#### What you will do:
Copy down, without changes, the part of the text on the Multilateral Interoperability Programme that opens with the words containing "To improve Interoperability" and closes with "Programme (QIP, 1998)".

= Multilateral Interoperability Programme =

NATO-centred military coordination organization

The Multilateral Interoperability Programme (MIP) is an effort to deliver an assured capability for information interoperability to support multinational, combined and joint military operations. The goal of the Programm is to support all levels from corps to battalion and focuses on command and control (C2) systems. MIP is a consortium of 27 NATO and Non-NATO nations that meet quarterly to work on the next iteration of its Products. It has standing collaborations with the NATO Allied Command Transformation (ACT) and the European Defense Agency (EDA).^{[1][2]}

== Overview ==
The Multilateral Interoperability Programme referred to as MIP, is an interoperability standard consortium, established by national C2IS developers, with a requirement to share relevant C2 information in a multinational or coalition environment. As a result of collaboration within the programme, MIP produces a set of specifications which, when implemented by the nations, provide the required interoperability capability. MIP provides a venue for system level interoperability testing of national MIP implementations as well as providing a forum for exchanging information relevant to national implementation and fielding plans to enable synchronisation. MIP is NOT empowered to direct how nations develop their own C2IS.

NATO and MIP share a common interest in building, testing, verifying and improving information exchange Models and derived specifications.

== Reasons for establishing MIP ==
Interoperability among allied armed forces is more important today, than it ever was. Warfare, and the need for timely information exchange between allies, has changed tremendously over the last 100 years. If technology, terminology and command structures are not harmonized, a joint force is neither able to act fast, nor as one unit.

To improve Interoperability alliances around the globe, such as NATO, EU and UN, are continuously working on standardizing their command and control information systems. MIP works outside their bureaucratic frameworks to spearhead and test solutions. Many of MIP's efforts end up being covered by NATO in STANAGs.

== History ==
The need for Interoperability between command and control information systems became readily apparent toward the end of the 20th century. MIP as we know it today is the result of 3 separate C2 initiatives:

- Army Tactical Command and Control Information System (ATTCIS, 1980)

- Battlefield Interoperability Programme for Lower Echelon Command and Control Systems (BIP, 1995)

- Quadrilateral Interoperability Programme (QIP, 1998)

The MIP was formed in 1998 by project managers of Canada, Germany, France, Great Britain, Italy and the US, as a merge between BIP and QIP. In 2004 it went on to combine all data modeling activities, including the ATTCIS. Among the successes of the MIP are the C2IEDM and the JC3IEDM. Both are covered in NATO STANAG and both are predecessors to the MIM.

== Products ==

=== NATO STANAG 5523 (C2IEDM) ===
The Command and Control Information Exchange Data Model (C2IEDM, predecessor to the JC3IEDM) is a data model that is managed by the MIP. It originated with experts from various NATO partners and from the Partnership for Peace nations.

#### Stored data:

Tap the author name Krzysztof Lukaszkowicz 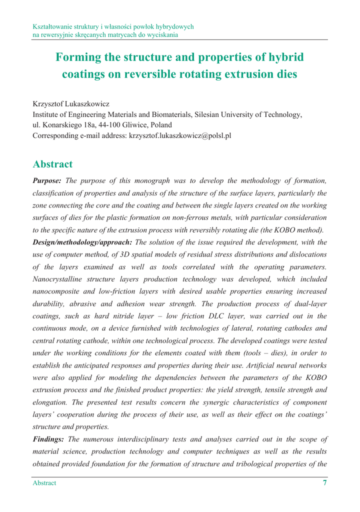(x=71, y=104)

#### Full answer:
To improve Interoperability alliances around the globe, such as NATO, EU and UN, are continuously working on standardizing their command and control information systems. MIP works outside their bureaucratic frameworks to spearhead and test solutions. Many of MIP's efforts end up being covered by NATO in STANAGs.

== History ==
The need for Interoperability between command and control information systems became readily apparent toward the end of the 20th century. MIP as we know it today is the result of 3 separate C2 initiatives:

- Army Tactical Command and Control Information System (ATTCIS, 1980)

- Battlefield Interoperability Programme for Lower Echelon Command and Control Systems (BIP, 1995)

- Quadrilateral Interoperability Programme (QIP, 1998)